Avec le sourire, il relate ses premiers pas difficiles dans l’agriculture : «tout le monde au village m’avait tourné le dos. Ils disaient que je perdais mon temps, que je suis devenu fou estimant que l’agriculture n’était pas faite pour les jeunes ».

Plus de deux décennies après, Bakary Sadio semble avoir réussi son pari et tente désormais de s’ériger en modèle pour retenir, dans ce petit village d’environ 1.500 habitants, les jeunes qui rêvent d’exode rural et d’émigration.

Ramener les jeunes vers l’agriculture 

« J’ai réussi à faire abandonner l’idée d’émigration à presque tous les jeunes issus de la localité », prétend-il. Des propos difficiles à vérifier faute d’une étude sérieuse sur l’impact de son travail.

Toujours est-il que dans son association des « Jeunes Producteurs d’Albadar », qu’il avait créée en 2001, il a réussi à attirer une bonne partie de la jeunesse de son village et des contrées environnantes pour les orienter vers l’agriculture, notamment dans la production d’agrumes.

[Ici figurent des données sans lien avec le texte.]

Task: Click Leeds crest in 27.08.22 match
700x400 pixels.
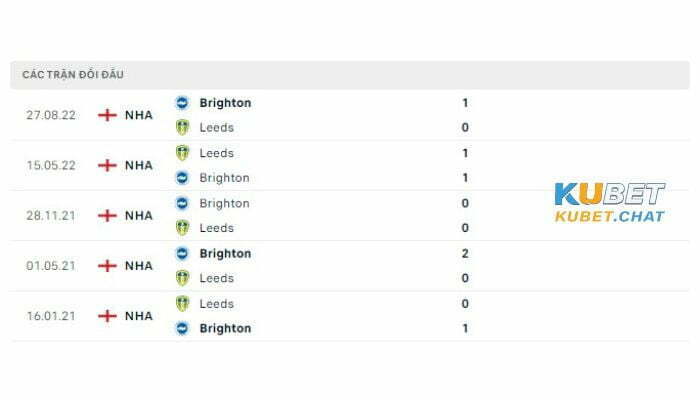Action: [182, 128]
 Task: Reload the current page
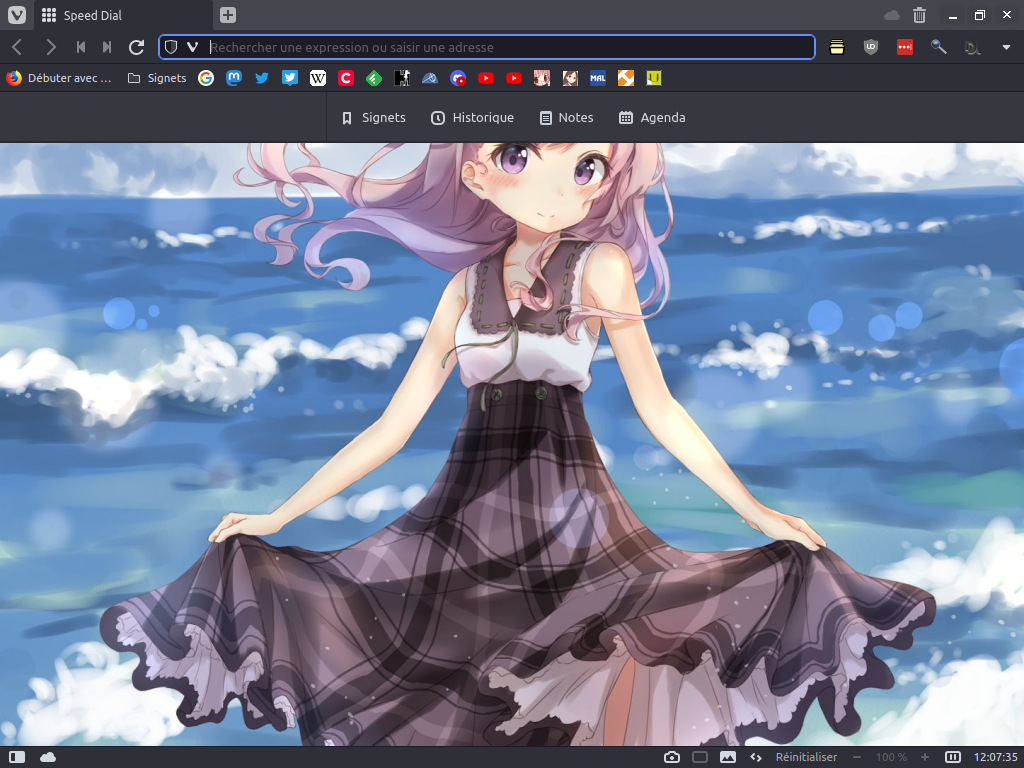click(x=137, y=47)
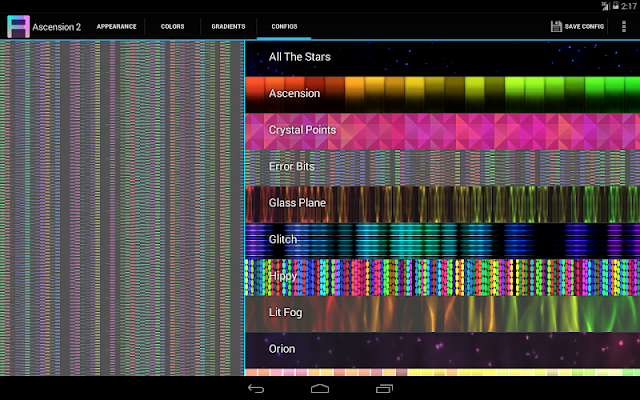
Task: Tap the Android back navigation icon
Action: [256, 389]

Bakary Sadio en est convaincu : «l’agriculture ne ment jamais, si on y met toutes ses forces».

« C’est insensé de risquer sa vie, pour un avenir incertain dans un autre pays alors qu’on peut bien réussir sa vie en restant sur place », poursuit-il, en faisant allusion à tous ces jeunes qui estiment ne pouvoir assurer leur réussite qu’en quittant leur terroir.

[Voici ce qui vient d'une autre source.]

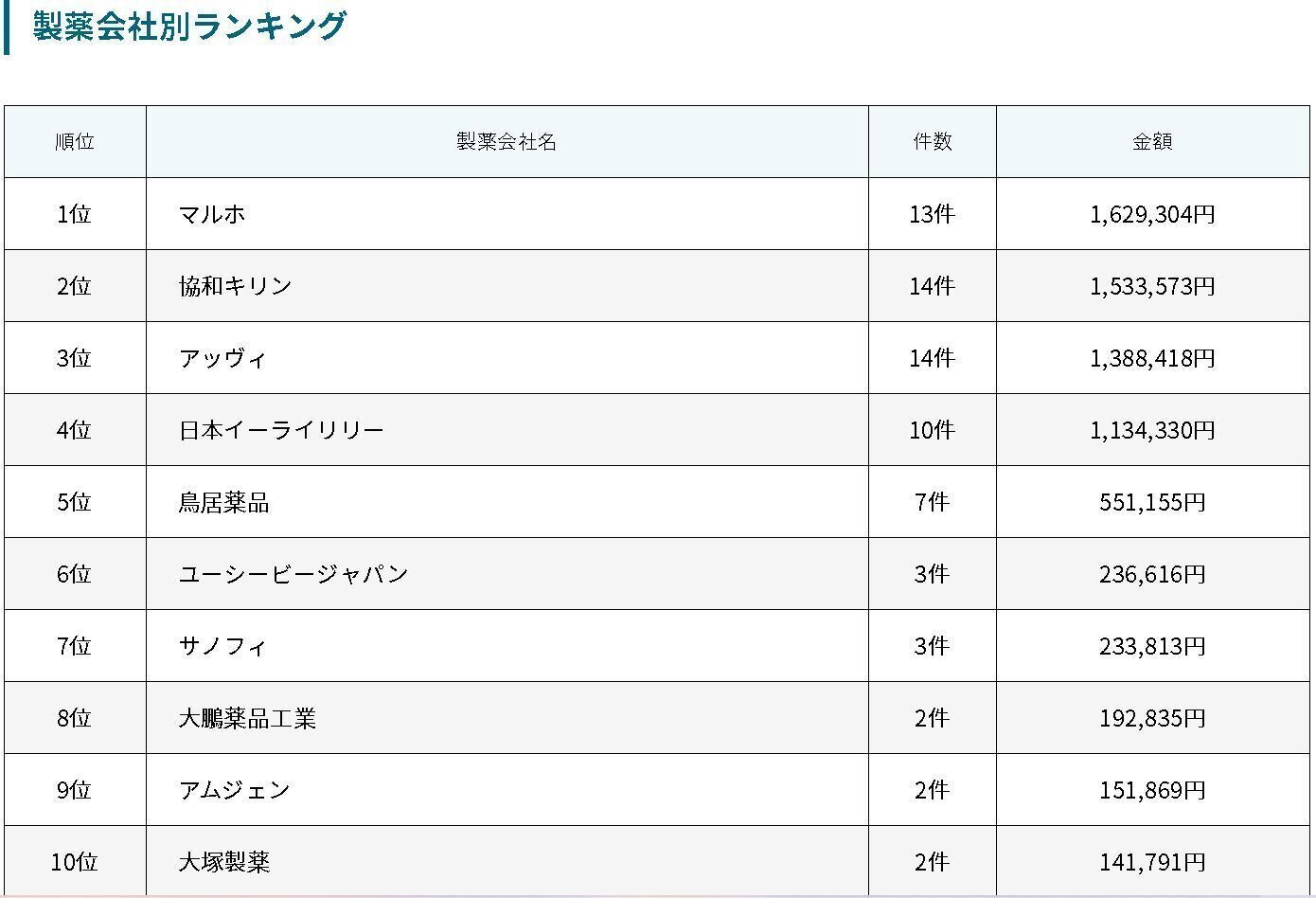Click the 製薬会社別ランキング heading
The image size is (1316, 898).
189,27
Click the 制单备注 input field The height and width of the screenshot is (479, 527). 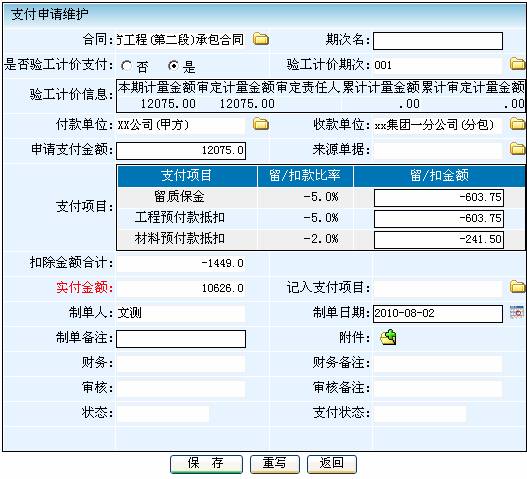point(181,339)

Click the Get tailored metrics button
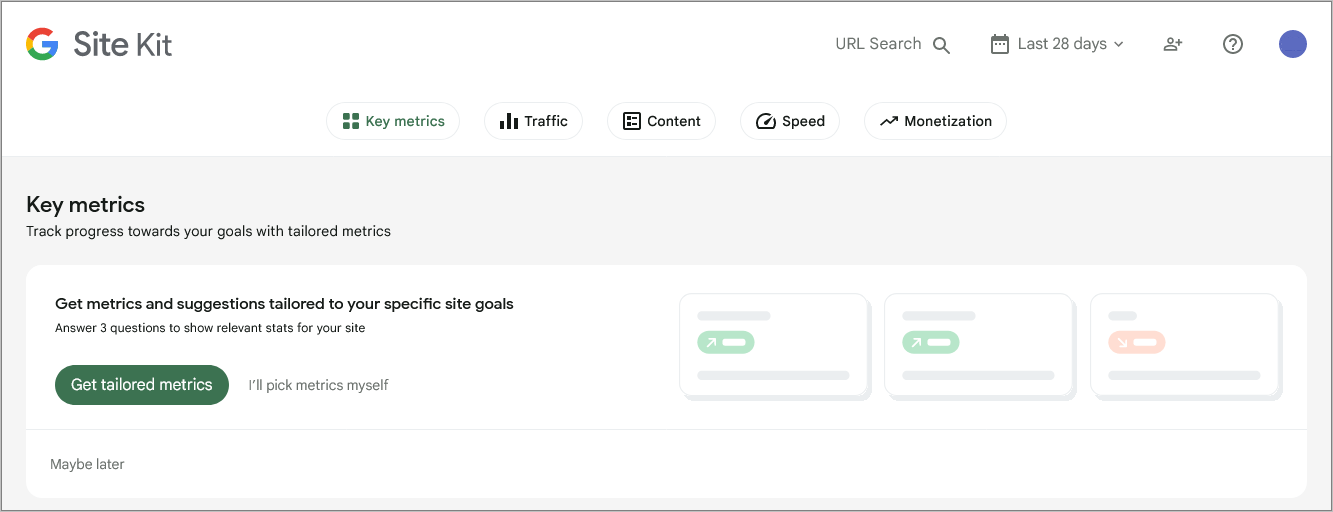click(x=142, y=385)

Au Sénégal entre 2015 et 2017, 12.000 migrants ont quitté le pays pour se rendre en Europe selon Sory Kaba, le directeur des Sénégalais de l’extérieurs. Dans ce périple, plus d’une centaine de migrants ont trouvé la mort, soit en mer ou dans le désert libyen.

«Ce qui me fait le plus mal, c’est qu’avec l’émigration, les jeunes abandonnent nos terres pour aller développer d’autres pays qui ne sont pas les leurs», se désole le cultivateur.

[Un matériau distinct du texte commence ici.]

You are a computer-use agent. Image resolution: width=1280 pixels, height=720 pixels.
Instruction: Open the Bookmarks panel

Décoré par les autorités locales

Ses efforts inlassables pour freiner les jeunes souhaitant se lancer dans des périples dangereux, lui ont valu d’être décoré par le préfet de la commune de Bignona. Lors de la fête nationale du 04 avril 2018, quant il a reçu une attestation de reconnaissance, pour service rendu.

« Je n’en reviens toujours pas », confie-t-il presque, étonné d’être reconnu par les autorités locales.

« Nous avons voulu le présenter comme exemple aux jeunes et à la population pour son apport dans l’agriculture et son combat contre l’émigration irrégulière », témoigne Alassane Cissé l’adjoint au préfet de Bignona.

Avec sa stature imposante et son visage jovial, le tout ajouté à sa propre réussite dans l’agriculture, il avait tous les atouts pour être convaincant et tenter d’autres jeunes à faire comme lui.

Dans ce combat contre l’émigration qui lui a valu cette reconnaissance, son principal outil pour véhiculer son message est une émission qu’il a créée dans une des radios communautaires de la localité, Kaf-FM. Ici, il s’adresse aux jeunes  pour leur faire comprendre que l’Eldorado « qu’ils convoitent tant en voulant se rendre en Europe est sous leur pied».

Apparemment son message passe, car Albadar est devenu au fil des ans une référence dans la production d’agrumes.

Son credo, qu’il essaie de passer aux jeunes : compter sur soi et ne rien attendre des autres, y compris de l’Etat.

Un discours, peu conformiste dans un pays où presque, du fonctionnaire au paysan, tout le monde attend que l’Etat règle tous les problèmes.

Petite anecdote qu’il raconte : en 2013, il dit avoir reçu la visite des agents du ministère de l’Agriculture qui lui avaient promis de « financer un projet ». Depuis leur passage, plus aucune nouvelle.